_Work request_
All records below are to be repeated precisely, with nothing added.

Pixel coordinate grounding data
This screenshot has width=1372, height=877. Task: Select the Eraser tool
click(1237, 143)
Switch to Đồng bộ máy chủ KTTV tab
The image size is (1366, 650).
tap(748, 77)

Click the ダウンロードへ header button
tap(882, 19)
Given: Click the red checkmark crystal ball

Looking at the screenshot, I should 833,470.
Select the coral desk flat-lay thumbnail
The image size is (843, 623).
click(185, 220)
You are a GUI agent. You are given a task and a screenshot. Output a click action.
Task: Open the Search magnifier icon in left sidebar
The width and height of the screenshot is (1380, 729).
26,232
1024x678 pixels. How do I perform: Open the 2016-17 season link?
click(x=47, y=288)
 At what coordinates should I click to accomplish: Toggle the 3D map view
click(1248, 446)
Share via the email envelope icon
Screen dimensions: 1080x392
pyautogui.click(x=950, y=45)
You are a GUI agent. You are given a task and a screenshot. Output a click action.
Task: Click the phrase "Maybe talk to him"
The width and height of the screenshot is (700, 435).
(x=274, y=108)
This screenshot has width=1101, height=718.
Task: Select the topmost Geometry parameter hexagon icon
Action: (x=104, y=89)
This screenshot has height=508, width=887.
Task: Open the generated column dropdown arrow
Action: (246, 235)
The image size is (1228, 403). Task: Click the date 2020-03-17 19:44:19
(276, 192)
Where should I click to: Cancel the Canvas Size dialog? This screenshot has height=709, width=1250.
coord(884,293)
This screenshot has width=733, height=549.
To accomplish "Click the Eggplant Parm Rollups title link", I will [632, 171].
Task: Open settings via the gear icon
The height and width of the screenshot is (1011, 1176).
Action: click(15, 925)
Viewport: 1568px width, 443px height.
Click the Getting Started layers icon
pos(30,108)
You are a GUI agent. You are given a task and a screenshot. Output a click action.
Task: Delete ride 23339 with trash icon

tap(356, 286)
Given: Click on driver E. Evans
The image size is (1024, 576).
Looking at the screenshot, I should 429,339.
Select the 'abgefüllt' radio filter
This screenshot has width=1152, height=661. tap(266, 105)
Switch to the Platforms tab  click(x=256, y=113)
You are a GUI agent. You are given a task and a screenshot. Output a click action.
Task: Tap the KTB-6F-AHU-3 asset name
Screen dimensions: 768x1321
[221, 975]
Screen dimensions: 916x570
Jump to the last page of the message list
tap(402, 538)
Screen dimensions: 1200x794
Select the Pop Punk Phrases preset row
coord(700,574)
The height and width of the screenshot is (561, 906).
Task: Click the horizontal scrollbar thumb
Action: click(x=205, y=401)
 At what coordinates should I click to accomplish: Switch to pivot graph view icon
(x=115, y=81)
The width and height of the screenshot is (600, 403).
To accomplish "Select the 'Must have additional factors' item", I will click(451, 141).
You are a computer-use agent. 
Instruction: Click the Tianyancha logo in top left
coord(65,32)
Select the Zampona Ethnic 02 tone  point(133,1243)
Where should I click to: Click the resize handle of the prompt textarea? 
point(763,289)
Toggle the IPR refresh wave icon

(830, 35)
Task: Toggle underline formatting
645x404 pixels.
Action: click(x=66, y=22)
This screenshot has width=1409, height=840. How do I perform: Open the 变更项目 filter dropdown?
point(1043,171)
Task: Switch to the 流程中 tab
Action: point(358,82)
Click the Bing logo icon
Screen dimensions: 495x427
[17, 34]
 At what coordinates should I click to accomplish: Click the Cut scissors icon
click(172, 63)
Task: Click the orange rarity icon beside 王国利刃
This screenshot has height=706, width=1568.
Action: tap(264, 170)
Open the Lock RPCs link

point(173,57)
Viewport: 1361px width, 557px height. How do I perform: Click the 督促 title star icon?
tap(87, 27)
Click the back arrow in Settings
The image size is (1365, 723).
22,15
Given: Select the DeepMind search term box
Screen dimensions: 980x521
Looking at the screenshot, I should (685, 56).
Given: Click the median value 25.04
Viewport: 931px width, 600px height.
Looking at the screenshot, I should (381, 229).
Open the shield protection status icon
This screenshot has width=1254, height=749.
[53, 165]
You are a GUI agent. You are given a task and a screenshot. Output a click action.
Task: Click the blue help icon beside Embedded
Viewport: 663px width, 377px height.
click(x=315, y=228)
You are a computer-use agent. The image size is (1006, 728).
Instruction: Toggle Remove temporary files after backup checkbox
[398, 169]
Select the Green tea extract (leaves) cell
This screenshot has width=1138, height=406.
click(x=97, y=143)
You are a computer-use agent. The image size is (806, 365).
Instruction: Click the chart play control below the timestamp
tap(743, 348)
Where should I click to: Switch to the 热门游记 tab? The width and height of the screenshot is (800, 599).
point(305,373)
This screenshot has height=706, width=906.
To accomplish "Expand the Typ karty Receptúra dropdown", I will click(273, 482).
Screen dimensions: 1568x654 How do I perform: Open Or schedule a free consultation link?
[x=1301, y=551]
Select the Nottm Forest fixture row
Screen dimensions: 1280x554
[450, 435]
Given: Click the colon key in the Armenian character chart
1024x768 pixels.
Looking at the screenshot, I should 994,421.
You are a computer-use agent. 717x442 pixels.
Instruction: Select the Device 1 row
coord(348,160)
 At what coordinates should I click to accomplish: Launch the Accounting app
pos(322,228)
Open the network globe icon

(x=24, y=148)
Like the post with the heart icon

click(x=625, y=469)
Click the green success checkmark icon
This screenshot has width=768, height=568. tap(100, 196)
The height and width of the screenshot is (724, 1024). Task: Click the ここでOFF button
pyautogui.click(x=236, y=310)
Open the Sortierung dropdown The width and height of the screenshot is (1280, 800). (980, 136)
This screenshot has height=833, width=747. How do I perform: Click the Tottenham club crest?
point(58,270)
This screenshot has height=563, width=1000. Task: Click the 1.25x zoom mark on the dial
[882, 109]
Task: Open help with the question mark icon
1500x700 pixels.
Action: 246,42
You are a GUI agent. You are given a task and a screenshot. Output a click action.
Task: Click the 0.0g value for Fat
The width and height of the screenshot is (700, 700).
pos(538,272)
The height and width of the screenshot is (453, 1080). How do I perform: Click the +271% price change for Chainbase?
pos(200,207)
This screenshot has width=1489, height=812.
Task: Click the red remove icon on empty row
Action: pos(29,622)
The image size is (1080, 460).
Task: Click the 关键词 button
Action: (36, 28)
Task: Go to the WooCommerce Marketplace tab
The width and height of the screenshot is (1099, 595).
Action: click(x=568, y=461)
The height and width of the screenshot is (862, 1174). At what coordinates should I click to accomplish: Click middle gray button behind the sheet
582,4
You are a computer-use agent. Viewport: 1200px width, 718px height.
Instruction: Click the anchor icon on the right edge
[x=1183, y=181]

_Task response_
This screenshot has width=1372, height=877. Task: Select the Eraser tool
click(1237, 143)
Switch to Đồng bộ máy chủ KTTV tab
The image size is (1366, 650).
tap(748, 77)

Click the ダウンロードへ header button
tap(882, 19)
Given: Click the red checkmark crystal ball

Looking at the screenshot, I should 833,470.
Select the coral desk flat-lay thumbnail
The image size is (843, 623).
click(185, 220)
You are a GUI agent. You are given a task and a screenshot. Output a click action.
Task: Open the Search magnifier icon in left sidebar
The width and height of the screenshot is (1380, 729).
26,232
1024x678 pixels. How do I perform: Open the 2016-17 season link?
click(x=47, y=288)
 At what coordinates should I click to accomplish: Toggle the 3D map view
click(1248, 446)
Share via the email envelope icon
Screen dimensions: 1080x392
pyautogui.click(x=950, y=45)
You are a GUI agent. You are given a task and a screenshot. Output a click action.
Task: Click the phrase "Maybe talk to him"
The width and height of the screenshot is (700, 435).
(x=274, y=108)
This screenshot has width=1101, height=718.
Task: Select the topmost Geometry parameter hexagon icon
Action: (x=104, y=89)
This screenshot has height=508, width=887.
Task: Open the generated column dropdown arrow
Action: (246, 235)
The image size is (1228, 403). Task: Click the date 2020-03-17 19:44:19
(276, 192)
Where should I click to: Cancel the Canvas Size dialog? This screenshot has height=709, width=1250.
coord(884,293)
This screenshot has width=733, height=549.
To accomplish "Click the Eggplant Parm Rollups title link", I will [632, 171].
Task: Open settings via the gear icon
The height and width of the screenshot is (1011, 1176).
Action: click(15, 925)
Viewport: 1568px width, 443px height.
Click the Getting Started layers icon
pos(30,108)
You are a GUI agent. You are given a task and a screenshot. Output a click action.
Task: Delete ride 23339 with trash icon

tap(356, 286)
Given: Click on driver E. Evans
The image size is (1024, 576).
Looking at the screenshot, I should 429,339.
Select the 'abgefüllt' radio filter
This screenshot has width=1152, height=661. tap(266, 105)
Switch to the Platforms tab  click(x=256, y=113)
You are a GUI agent. You are given a task and a screenshot. Output a click action.
Task: Tap the KTB-6F-AHU-3 asset name
Screen dimensions: 768x1321
[221, 975]
Screen dimensions: 916x570
Jump to the last page of the message list
tap(402, 538)
Screen dimensions: 1200x794
Select the Pop Punk Phrases preset row
coord(700,574)
The height and width of the screenshot is (561, 906).
Task: Click the horizontal scrollbar thumb
Action: click(x=205, y=401)
 At what coordinates should I click to accomplish: Switch to pivot graph view icon
(x=115, y=81)
The width and height of the screenshot is (600, 403).
To accomplish "Select the 'Must have additional factors' item", I will click(451, 141).
You are a computer-use agent. 
Instruction: Click the Tianyancha logo in top left
coord(65,32)
Select the Zampona Ethnic 02 tone  point(133,1243)
Where should I click to: Click the resize handle of the prompt textarea? 
point(763,289)
Toggle the IPR refresh wave icon

(830, 35)
Task: Toggle underline formatting
645x404 pixels.
Action: click(x=66, y=22)
This screenshot has width=1409, height=840. How do I perform: Open the 变更项目 filter dropdown?
point(1043,171)
Task: Switch to the 流程中 tab
Action: point(358,82)
Click the Bing logo icon
Screen dimensions: 495x427
[17, 34]
 At what coordinates should I click to accomplish: Click the Cut scissors icon
click(172, 63)
Task: Click the orange rarity icon beside 王国利刃
This screenshot has height=706, width=1568.
Action: tap(264, 170)
Open the Lock RPCs link

point(173,57)
Viewport: 1361px width, 557px height. How do I perform: Click the 督促 title star icon?
tap(87, 27)
Click the back arrow in Settings
The image size is (1365, 723).
22,15
Given: Select the DeepMind search term box
Screen dimensions: 980x521
Looking at the screenshot, I should (685, 56).
Given: Click the median value 25.04
Viewport: 931px width, 600px height.
Looking at the screenshot, I should (381, 229).
Open the shield protection status icon
This screenshot has width=1254, height=749.
[53, 165]
You are a GUI agent. You are given a task and a screenshot. Output a click action.
Task: Click the blue help icon beside Embedded
Viewport: 663px width, 377px height.
click(x=315, y=228)
You are a computer-use agent. The image size is (1006, 728).
Instruction: Toggle Remove temporary files after backup checkbox
[398, 169]
Select the Green tea extract (leaves) cell
This screenshot has width=1138, height=406.
click(x=97, y=143)
You are a computer-use agent. The image size is (806, 365).
Instruction: Click the chart play control below the timestamp
tap(743, 348)
Where should I click to: Switch to the 热门游记 tab? The width and height of the screenshot is (800, 599).
point(305,373)
This screenshot has height=706, width=906.
To accomplish "Expand the Typ karty Receptúra dropdown", I will click(273, 482).
Screen dimensions: 1568x654 How do I perform: Open Or schedule a free consultation link?
[x=1301, y=551]
Select the Nottm Forest fixture row
Screen dimensions: 1280x554
[450, 435]
Given: Click the colon key in the Armenian character chart
1024x768 pixels.
Looking at the screenshot, I should 994,421.
You are a computer-use agent. 717x442 pixels.
Instruction: Select the Device 1 row
coord(348,160)
 At what coordinates should I click to accomplish: Launch the Accounting app
pos(322,228)
Open the network globe icon

(x=24, y=148)
Like the post with the heart icon

click(x=625, y=469)
Click the green success checkmark icon
This screenshot has width=768, height=568. tap(100, 196)
The height and width of the screenshot is (724, 1024). Task: Click the ここでOFF button
pyautogui.click(x=236, y=310)
Open the Sortierung dropdown The width and height of the screenshot is (1280, 800). (980, 136)
This screenshot has height=833, width=747. How do I perform: Click the Tottenham club crest?
point(58,270)
This screenshot has height=563, width=1000. Task: Click the 1.25x zoom mark on the dial
[882, 109]
Task: Open help with the question mark icon
1500x700 pixels.
Action: 246,42
You are a GUI agent. You are given a task and a screenshot. Output a click action.
Task: Click the 0.0g value for Fat
The width and height of the screenshot is (700, 700).
pos(538,272)
The height and width of the screenshot is (453, 1080). How do I perform: Click the +271% price change for Chainbase?
pos(200,207)
This screenshot has width=1489, height=812.
Task: Click the red remove icon on empty row
Action: pos(29,622)
The image size is (1080, 460).
Task: Click the 关键词 button
Action: (36, 28)
Task: Go to the WooCommerce Marketplace tab
The width and height of the screenshot is (1099, 595).
Action: click(x=568, y=461)
The height and width of the screenshot is (862, 1174). At what coordinates should I click to accomplish: Click middle gray button behind the sheet
582,4
You are a computer-use agent. Viewport: 1200px width, 718px height.
Instruction: Click the anchor icon on the right edge
[x=1183, y=181]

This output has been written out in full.